Entries pointing to words and elements
============================================================

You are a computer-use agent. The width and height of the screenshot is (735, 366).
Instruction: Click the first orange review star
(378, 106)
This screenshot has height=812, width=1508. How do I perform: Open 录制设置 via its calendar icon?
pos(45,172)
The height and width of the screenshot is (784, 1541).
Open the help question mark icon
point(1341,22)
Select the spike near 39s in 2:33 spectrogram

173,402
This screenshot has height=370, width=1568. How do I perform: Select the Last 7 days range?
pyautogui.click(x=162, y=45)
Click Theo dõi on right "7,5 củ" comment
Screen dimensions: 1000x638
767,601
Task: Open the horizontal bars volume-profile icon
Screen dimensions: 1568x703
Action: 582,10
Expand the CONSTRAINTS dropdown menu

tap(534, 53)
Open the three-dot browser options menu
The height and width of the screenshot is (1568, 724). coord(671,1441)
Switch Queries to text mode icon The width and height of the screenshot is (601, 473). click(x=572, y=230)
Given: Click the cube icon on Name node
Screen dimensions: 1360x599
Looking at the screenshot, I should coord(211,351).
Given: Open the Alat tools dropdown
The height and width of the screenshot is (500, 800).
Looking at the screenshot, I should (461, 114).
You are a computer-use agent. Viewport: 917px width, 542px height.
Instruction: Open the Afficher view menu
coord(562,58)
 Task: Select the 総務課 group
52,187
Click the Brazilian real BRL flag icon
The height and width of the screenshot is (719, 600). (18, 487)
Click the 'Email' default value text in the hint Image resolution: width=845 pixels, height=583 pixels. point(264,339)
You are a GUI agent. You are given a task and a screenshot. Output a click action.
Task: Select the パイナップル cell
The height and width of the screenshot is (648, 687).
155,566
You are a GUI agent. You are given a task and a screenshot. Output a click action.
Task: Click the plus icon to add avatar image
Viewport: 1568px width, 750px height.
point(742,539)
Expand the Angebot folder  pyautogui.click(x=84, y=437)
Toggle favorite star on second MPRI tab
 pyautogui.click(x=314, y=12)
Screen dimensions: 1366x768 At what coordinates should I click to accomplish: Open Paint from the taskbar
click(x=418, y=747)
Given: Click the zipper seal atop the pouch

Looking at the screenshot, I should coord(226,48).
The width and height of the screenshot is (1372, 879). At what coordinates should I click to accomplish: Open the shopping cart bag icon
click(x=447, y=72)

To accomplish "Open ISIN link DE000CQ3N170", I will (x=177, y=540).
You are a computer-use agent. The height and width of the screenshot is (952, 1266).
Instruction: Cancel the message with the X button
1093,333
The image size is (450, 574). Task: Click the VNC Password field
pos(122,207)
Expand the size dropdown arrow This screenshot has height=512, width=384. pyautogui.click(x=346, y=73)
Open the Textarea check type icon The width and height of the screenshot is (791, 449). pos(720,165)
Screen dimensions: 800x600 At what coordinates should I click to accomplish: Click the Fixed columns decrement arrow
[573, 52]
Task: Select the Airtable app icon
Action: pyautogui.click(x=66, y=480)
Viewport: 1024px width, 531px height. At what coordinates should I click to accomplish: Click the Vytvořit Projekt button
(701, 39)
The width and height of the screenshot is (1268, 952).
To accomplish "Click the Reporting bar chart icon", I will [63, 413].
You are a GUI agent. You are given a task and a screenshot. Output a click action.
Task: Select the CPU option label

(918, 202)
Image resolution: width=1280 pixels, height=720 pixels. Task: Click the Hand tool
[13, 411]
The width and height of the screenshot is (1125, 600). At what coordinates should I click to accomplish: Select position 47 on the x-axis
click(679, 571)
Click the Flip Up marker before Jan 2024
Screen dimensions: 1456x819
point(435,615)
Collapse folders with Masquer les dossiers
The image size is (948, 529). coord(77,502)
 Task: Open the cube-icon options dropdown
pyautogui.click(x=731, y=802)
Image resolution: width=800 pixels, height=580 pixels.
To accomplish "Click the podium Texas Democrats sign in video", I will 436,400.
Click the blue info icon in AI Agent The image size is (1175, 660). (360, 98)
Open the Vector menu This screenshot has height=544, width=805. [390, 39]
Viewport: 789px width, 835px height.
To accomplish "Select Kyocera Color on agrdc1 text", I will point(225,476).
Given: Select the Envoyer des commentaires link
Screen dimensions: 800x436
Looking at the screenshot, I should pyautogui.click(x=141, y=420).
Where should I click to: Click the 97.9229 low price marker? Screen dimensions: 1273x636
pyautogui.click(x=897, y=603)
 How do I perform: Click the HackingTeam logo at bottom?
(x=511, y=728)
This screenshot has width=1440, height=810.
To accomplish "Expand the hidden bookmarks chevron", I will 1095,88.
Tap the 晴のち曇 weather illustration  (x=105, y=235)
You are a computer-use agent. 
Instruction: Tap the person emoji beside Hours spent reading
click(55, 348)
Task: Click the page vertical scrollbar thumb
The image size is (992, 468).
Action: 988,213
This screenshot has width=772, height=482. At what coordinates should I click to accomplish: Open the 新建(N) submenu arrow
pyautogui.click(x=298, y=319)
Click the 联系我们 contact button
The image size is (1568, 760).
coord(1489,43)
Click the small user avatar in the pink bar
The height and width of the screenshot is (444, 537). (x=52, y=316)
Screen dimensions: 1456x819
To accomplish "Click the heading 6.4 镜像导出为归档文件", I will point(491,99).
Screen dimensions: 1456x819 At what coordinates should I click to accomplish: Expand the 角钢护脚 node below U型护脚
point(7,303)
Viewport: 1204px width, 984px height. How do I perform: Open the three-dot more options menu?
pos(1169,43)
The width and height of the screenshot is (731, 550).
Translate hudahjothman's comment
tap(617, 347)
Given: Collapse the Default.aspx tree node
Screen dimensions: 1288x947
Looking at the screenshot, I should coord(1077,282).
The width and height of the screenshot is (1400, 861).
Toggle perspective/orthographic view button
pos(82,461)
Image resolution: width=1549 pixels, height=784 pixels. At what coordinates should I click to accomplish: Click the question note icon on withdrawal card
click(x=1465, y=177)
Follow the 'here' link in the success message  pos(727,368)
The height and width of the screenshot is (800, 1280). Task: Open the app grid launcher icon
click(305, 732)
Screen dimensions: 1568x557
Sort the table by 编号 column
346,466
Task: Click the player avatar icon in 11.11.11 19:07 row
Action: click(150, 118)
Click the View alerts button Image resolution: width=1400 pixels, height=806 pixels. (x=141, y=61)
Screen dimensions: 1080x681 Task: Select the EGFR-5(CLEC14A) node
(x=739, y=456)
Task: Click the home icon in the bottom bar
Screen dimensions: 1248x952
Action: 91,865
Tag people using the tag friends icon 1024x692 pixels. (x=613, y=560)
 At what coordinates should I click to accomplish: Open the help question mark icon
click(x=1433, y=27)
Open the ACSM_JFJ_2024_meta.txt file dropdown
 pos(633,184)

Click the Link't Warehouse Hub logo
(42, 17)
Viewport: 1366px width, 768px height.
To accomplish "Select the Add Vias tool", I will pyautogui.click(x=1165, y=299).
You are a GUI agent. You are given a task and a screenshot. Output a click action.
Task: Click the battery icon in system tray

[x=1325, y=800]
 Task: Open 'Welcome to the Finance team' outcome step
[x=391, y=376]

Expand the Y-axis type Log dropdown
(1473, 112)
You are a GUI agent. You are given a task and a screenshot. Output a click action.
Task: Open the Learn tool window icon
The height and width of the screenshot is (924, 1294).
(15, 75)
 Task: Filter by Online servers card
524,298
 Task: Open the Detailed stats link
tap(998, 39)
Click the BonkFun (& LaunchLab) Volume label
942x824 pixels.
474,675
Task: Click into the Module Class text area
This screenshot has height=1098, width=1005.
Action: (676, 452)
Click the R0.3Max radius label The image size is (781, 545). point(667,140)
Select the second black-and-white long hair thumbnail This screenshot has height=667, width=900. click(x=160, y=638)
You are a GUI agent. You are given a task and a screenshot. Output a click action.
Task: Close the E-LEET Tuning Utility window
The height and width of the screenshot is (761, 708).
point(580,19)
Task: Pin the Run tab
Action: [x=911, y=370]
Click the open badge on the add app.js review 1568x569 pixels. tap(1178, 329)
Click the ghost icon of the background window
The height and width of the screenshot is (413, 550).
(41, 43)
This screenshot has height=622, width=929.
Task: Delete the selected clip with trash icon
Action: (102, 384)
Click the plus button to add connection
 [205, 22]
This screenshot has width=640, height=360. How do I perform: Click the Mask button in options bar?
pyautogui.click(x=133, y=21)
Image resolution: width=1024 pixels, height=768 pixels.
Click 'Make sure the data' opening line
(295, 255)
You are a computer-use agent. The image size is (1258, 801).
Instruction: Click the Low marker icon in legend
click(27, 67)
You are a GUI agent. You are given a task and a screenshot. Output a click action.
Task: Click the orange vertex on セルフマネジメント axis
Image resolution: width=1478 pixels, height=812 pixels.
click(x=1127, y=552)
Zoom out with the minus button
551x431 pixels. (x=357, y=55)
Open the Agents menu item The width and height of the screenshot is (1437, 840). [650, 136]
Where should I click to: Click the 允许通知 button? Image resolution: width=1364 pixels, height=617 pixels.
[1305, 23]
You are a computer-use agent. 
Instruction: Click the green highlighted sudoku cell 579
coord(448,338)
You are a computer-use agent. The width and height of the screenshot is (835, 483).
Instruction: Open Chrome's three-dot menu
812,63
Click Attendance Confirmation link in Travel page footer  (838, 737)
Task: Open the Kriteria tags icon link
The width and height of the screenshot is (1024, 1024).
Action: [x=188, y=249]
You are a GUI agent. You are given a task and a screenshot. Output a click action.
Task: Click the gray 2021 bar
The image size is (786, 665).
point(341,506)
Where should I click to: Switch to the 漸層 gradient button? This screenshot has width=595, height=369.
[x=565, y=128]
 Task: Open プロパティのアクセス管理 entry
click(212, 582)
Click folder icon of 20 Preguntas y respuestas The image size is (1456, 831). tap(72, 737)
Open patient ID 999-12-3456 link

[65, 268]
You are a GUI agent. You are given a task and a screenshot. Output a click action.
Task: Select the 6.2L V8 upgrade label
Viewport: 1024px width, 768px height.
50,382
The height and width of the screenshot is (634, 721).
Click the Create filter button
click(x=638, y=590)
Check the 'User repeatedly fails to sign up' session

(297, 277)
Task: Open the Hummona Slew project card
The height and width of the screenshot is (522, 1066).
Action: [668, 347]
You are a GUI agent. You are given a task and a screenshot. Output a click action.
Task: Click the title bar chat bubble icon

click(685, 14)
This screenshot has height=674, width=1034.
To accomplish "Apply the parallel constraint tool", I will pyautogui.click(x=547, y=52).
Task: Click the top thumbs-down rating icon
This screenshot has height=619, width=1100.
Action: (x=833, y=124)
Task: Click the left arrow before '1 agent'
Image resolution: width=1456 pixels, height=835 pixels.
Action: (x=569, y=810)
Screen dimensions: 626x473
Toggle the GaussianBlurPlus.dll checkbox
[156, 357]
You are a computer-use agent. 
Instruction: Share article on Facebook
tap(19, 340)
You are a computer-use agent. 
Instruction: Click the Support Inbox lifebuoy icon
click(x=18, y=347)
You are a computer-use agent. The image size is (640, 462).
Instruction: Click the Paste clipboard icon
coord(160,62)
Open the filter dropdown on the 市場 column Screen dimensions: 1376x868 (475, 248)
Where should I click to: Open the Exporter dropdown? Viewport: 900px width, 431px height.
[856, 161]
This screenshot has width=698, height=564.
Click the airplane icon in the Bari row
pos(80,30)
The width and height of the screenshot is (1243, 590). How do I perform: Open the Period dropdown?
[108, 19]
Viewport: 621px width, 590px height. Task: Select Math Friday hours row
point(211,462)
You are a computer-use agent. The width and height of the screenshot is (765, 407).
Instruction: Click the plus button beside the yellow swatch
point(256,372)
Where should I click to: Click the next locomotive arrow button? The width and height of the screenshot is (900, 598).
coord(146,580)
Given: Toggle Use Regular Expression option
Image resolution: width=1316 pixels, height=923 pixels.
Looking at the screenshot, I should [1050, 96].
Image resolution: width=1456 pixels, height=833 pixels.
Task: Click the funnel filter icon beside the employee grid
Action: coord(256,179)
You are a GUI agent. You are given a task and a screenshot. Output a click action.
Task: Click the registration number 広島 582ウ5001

============================================================

■ **Set problem**: Recast the data above, from the line containing "Image resolution: width=1549" through the line containing "Click the R0.3Max", as a Markdown table with the columns Row and Line, omitting any blank lines.

■ **Completed task**:
| Row | Line |
|---|---|
| 1 | Image resolution: width=1549 pixels, height=784 pixels. At what coordinates should I click to accomplish: Click the question note icon on withdrawal card |
| 2 | click(x=1465, y=177) |
| 3 | Follow the 'here' link in the success message  pos(727,368) |
| 4 | The height and width of the screenshot is (800, 1280). Task: Open the app grid launcher icon |
| 5 | click(305, 732) |
| 6 | Screen dimensions: 1568x557 |
| 7 | Sort the table by 编号 column |
| 8 | 346,466 |
| 9 | Task: Click the player avatar icon in 11.11.11 19:07 row |
| 10 | Action: click(150, 118) |
| 11 | Click the View alerts button Image resolution: width=1400 pixels, height=806 pixels. (x=141, y=61) |
| 12 | Screen dimensions: 1080x681 Task: Select the EGFR-5(CLEC14A) node |
| 13 | (x=739, y=456) |
| 14 | Task: Click the home icon in the bottom bar |
| 15 | Screen dimensions: 1248x952 |
| 16 | Action: 91,865 |
| 17 | Tag people using the tag friends icon 1024x692 pixels. (x=613, y=560) |
| 18 |  At what coordinates should I click to accomplish: Open the help question mark icon |
| 19 | click(x=1433, y=27) |
| 20 | Open the ACSM_JFJ_2024_meta.txt file dropdown |
| 21 |  pos(633,184) |
| 22 | Click the Link't Warehouse Hub logo |
| 23 | (42, 17) |
| 24 | Viewport: 1366px width, 768px height. |
| 25 | To accomplish "Select the Add Vias tool", I will pyautogui.click(x=1165, y=299). |
| 26 | You are a GUI agent. You are given a task and a screenshot. Output a click action. |
| 27 | Task: Click the battery icon in system tray |
| 28 | [x=1325, y=800] |
| 29 |  Task: Open 'Welcome to the Finance team' outcome step |
| 30 | [x=391, y=376] |
| 31 | Expand the Y-axis type Log dropdown |
| 32 | (1473, 112) |
| 33 | You are a GUI agent. You are given a task and a screenshot. Output a click action. |
| 34 | Task: Open the Learn tool window icon |
| 35 | The height and width of the screenshot is (924, 1294). |
| 36 | (15, 75) |
| 37 |  Task: Filter by Online servers card |
| 38 | 524,298 |
| 39 |  Task: Open the Detailed stats link |
| 40 | tap(998, 39) |
| 41 | Click the BonkFun (& LaunchLab) Volume label |
| 42 | 942x824 pixels. |
| 43 | 474,675 |
| 44 | Task: Click into the Module Class text area |
| 45 | This screenshot has height=1098, width=1005. |
| 46 | Action: (676, 452) |
| 47 | Click the R0.3Max radius label The image size is (781, 545). point(667,140) |